- [Fragment tekstu]:

Niedziela, 4 maja 2014 · dodano: 04.05.2014 | Komentarze 1

Z rana poleciałem z Sebą na Waliszewo, który jechał tam na uroczystość rodzinną. Jazda przez Wagowo, Łubowo, Żydówko głównie pod wiatr. Powrót do domu przez Rybitwy, Latalice, Węglewo też właściwie pod wiatr. W domu Asia dała się namówić na pokręcenie kilku km. Ponieważ chciałem dokręcić do 100 to pojechaliśmy znów na Wagowo, żeby tam ustalić dalszy przebieg trasy, właściwie to chciałem pojechać na zachód bardziej żeby wracać z wiatrem, ale po tym jak się umordowaliśmy do Kostrzyna stwierdziłęm że chromolę - jedziemy na Giecz - będzie z wiatrem, a wrócić i tak trzeba więc nieważne czy będzie pod wiatr czy z wiatrem.
No i rzeczywiście od Kostrzyna przez Klony na Giecz kilometry minęły nam sprawnie, na koniec Asia coraz skuteczniej trzymanjąca koło zasuwała za mną powyżej 40km/h. Do Nekli dało się jakoś jechać, potem kawałek lasu i stop na dłuższy popas w pałacu w Czerniejewie.
Początkowo miało być tylko espreso, ale że w girach miałem już ponad 100km to skusiłem się na miejscowy rosołek podawany nietypowo, bo z gotowaną kapustą. Wydawało się, że rosół z makaronem da dobre paliwo do powrotu pod wiatr. Ale nie dał...
Jechałem czując że zaraz padnę - bomba szła do mnie wielkimi krokami. Sięgnąłem więc po ostatnią deskę ratunku pod postacią Horalka i jakoś zadziałało - w końcu bujnąłem się nawet do 30km/h, ale odliczałem kolejne kilometry jeszcze 6, jeszcze 5... itd. ciężki był ten  koniec, a w domu otworzył się wir w żołądku i jestem w stanie dziś wsunąć wszystko co pojawi się na stole :)

- [Wyodrębnione rekordy]:

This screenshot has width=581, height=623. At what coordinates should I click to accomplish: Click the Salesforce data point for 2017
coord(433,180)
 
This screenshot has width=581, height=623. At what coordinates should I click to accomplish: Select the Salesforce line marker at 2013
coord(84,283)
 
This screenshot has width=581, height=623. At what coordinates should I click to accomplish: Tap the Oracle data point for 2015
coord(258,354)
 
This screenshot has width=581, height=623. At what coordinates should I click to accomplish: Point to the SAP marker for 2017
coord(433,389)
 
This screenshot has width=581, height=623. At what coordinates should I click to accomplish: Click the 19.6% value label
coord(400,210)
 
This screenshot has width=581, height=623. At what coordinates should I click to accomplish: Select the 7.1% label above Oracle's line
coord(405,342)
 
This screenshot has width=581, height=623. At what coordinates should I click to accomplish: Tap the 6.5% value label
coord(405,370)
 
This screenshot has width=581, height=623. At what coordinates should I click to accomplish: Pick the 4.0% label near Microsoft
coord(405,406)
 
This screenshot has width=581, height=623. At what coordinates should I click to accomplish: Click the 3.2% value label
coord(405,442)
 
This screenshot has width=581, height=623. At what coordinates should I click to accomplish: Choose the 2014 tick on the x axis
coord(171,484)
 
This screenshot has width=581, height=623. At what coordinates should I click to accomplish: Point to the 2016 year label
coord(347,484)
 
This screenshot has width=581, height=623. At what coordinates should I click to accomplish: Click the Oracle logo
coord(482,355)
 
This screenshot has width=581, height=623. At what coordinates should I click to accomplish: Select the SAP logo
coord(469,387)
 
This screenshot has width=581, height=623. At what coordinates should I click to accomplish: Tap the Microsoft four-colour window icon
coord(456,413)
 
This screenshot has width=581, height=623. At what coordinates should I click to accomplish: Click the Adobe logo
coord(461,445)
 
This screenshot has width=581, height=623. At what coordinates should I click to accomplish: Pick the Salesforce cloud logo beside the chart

==

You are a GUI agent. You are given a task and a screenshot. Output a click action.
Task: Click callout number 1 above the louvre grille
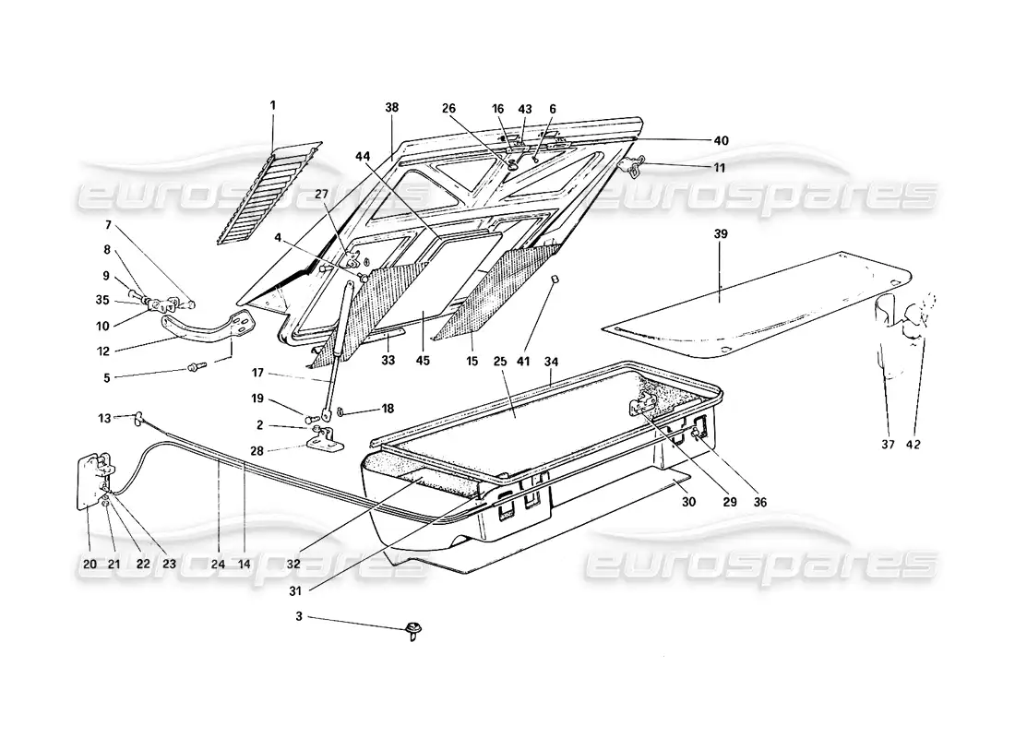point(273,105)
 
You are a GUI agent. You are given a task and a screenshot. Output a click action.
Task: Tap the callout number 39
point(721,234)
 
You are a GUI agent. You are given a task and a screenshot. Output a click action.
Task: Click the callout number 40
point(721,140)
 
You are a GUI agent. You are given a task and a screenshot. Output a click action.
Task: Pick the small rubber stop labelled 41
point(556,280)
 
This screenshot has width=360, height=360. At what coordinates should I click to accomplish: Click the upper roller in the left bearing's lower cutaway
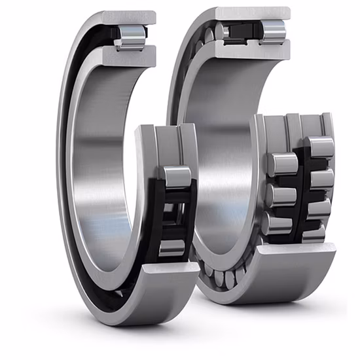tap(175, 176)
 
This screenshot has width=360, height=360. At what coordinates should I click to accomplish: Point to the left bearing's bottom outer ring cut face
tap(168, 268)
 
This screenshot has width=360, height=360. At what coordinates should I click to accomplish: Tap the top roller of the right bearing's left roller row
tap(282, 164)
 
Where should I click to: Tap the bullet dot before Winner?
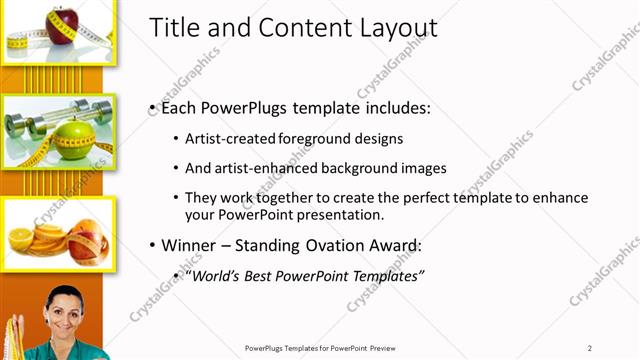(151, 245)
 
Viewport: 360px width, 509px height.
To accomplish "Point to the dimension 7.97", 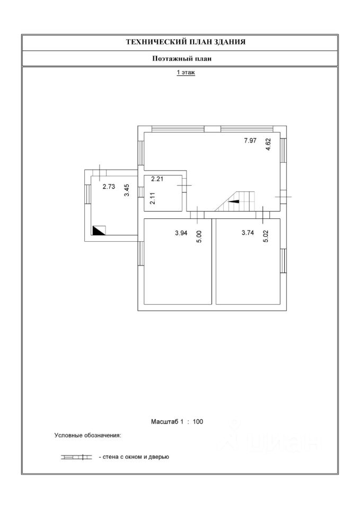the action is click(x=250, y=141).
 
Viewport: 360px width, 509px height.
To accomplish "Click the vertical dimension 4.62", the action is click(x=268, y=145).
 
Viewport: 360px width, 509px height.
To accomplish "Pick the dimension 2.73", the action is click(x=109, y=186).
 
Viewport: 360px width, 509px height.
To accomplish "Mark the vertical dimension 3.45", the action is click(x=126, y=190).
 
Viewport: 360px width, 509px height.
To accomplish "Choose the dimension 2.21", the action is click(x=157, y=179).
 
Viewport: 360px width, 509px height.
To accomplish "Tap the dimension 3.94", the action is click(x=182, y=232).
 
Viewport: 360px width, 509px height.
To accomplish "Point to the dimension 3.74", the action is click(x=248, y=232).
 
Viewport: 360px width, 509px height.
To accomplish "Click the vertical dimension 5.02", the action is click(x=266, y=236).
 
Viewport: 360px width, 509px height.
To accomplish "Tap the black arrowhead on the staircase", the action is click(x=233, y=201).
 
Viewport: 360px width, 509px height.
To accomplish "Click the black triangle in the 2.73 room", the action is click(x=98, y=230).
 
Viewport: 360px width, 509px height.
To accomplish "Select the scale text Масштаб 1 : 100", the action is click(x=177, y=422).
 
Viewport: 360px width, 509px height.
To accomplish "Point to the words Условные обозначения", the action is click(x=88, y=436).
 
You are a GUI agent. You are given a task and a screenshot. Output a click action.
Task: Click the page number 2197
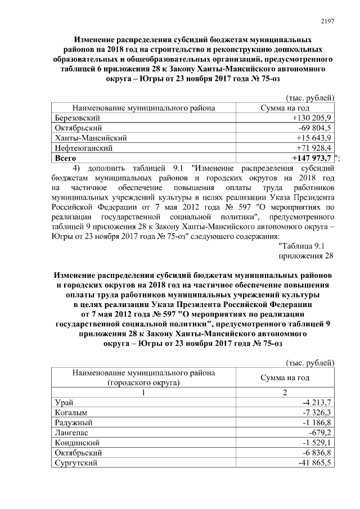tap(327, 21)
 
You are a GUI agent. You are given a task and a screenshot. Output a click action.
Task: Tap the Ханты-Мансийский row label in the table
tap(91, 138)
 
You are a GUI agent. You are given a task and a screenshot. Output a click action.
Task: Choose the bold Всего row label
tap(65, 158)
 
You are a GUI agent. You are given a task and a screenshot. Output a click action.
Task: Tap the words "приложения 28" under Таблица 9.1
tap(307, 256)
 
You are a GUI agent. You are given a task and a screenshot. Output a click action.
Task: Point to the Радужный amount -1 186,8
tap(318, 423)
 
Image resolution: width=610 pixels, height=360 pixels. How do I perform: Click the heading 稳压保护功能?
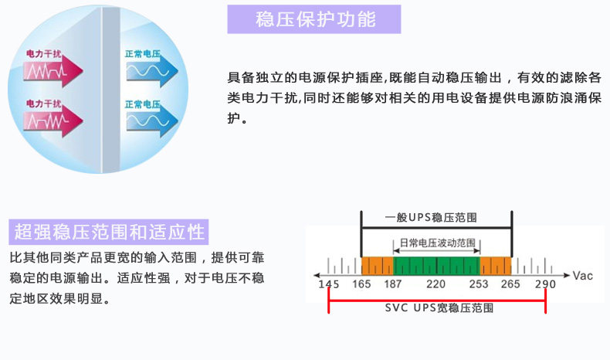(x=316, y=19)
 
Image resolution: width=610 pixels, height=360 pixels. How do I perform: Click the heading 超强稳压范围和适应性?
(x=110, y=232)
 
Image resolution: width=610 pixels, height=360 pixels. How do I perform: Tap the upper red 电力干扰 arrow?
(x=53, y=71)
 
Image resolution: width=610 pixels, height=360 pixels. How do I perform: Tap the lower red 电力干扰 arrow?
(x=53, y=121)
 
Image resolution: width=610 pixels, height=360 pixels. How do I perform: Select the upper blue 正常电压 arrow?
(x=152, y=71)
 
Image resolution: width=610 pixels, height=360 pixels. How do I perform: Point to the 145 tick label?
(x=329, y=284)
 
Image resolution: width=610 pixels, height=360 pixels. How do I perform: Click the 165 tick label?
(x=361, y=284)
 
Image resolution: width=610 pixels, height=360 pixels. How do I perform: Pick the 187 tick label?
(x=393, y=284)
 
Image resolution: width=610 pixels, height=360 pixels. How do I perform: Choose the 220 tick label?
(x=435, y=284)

* * *

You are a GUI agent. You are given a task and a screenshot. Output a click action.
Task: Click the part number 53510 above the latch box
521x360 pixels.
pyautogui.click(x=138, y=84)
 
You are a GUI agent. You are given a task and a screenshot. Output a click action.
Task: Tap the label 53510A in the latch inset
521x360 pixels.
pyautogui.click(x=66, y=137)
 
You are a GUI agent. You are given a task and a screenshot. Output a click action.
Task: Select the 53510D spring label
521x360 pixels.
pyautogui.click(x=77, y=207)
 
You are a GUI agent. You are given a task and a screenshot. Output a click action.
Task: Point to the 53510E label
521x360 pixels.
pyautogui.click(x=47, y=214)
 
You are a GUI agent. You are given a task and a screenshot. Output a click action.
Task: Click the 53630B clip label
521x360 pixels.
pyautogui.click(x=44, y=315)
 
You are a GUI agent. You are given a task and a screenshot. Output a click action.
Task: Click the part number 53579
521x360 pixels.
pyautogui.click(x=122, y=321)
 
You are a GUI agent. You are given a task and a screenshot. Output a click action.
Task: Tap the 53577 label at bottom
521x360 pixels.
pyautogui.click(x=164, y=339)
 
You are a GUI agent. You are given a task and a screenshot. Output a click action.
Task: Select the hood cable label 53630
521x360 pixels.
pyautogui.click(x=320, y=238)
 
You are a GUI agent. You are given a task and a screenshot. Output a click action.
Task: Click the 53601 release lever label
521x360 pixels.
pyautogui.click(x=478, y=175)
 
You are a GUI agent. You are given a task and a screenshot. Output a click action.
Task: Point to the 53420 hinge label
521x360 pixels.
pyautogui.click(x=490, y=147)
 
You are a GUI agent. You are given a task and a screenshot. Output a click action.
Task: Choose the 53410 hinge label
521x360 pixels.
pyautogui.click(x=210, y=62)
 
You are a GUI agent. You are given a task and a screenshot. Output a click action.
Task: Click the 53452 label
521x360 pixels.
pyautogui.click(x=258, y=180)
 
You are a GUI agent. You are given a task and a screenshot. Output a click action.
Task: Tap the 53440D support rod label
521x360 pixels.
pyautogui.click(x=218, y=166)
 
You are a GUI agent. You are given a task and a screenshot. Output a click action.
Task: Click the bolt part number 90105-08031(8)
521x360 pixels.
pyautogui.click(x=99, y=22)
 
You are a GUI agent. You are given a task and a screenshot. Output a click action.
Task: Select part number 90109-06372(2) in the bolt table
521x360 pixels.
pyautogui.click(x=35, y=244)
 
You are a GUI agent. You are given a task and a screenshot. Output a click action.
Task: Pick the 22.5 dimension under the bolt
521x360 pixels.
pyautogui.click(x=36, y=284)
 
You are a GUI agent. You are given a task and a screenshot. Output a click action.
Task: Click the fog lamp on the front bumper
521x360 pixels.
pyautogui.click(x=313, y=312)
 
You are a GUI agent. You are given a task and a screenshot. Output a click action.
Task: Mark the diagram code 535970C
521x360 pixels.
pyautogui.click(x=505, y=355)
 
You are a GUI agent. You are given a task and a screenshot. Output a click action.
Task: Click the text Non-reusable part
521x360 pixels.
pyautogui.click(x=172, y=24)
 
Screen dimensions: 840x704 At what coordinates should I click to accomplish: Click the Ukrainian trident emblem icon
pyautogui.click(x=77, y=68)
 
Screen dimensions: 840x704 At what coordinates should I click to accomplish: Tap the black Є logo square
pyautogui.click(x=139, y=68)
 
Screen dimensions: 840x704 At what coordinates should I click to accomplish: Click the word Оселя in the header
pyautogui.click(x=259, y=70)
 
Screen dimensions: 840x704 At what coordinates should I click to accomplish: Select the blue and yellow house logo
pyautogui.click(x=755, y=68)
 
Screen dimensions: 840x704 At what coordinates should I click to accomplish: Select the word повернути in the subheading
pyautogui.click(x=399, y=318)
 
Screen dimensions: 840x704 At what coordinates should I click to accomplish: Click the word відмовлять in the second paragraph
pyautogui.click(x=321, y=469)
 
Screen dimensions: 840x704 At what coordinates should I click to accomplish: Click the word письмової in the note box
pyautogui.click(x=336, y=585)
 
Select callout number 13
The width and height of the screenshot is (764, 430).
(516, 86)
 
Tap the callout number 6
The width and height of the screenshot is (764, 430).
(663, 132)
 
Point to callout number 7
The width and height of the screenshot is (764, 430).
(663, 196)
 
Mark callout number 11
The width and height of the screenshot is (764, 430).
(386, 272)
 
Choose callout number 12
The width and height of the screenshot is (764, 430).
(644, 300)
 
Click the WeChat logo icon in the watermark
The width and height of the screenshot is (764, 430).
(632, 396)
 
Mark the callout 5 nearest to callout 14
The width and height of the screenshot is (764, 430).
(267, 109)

- [Zadania do wykonania]:
1. Proszę ustalić, czy poniższe stwierdzenia są zgodne z relacją z wycieczki rowerowej, i przy każdym odpowiedzieć „tak” lub „nie”, przytaczając dosłownie rozstrzygające słowa tekstu: (a) poranny przejazd przez Wagowo, Łubowo i Żydówko odbywał się głównie pod wiatr; (b) w pałacu w Czerniejewie zamówiono wyłącznie espresso; (c) po zjedzeniu Horalka udało się rozpędzić nawet do 30 km/h.
2. Proszę przepisać z relacji z wycieczki rowerowej fragment od „Niedziela, 4 maja” do „czy z wiatrem.”.

- [Lista rozwiązań]:
1.
(a) Tak: „Jazda przez Wagowo, Łubowo, Żydówko głównie pod wiatr.”
(b) Nie: „skusiłem się na miejscowy rosołek podawany nietypowo, bo z gotowaną kapustą”
(c) Tak: „w końcu bujnąłem się nawet do 30km/h”

2.
Niedziela, 4 maja 2014 · dodano: 04.05.2014 | Komentarze 1

Z rana poleciałem z Sebą na Waliszewo, który jechał tam na uroczystość rodzinną. Jazda przez Wagowo, Łubowo, Żydówko głównie pod wiatr. Powrót do domu przez Rybitwy, Latalice, Węglewo też właściwie pod wiatr. W domu Asia dała się namówić na pokręcenie kilku km. Ponieważ chciałem dokręcić do 100 to pojechaliśmy znów na Wagowo, żeby tam ustalić dalszy przebieg trasy, właściwie to chciałem pojechać na zachód bardziej żeby wracać z wiatrem, ale po tym jak się umordowaliśmy do Kostrzyna stwierdziłęm że chromolę - jedziemy na Giecz - będzie z wiatrem, a wrócić i tak trzeba więc nieważne czy będzie pod wiatr czy z wiatrem.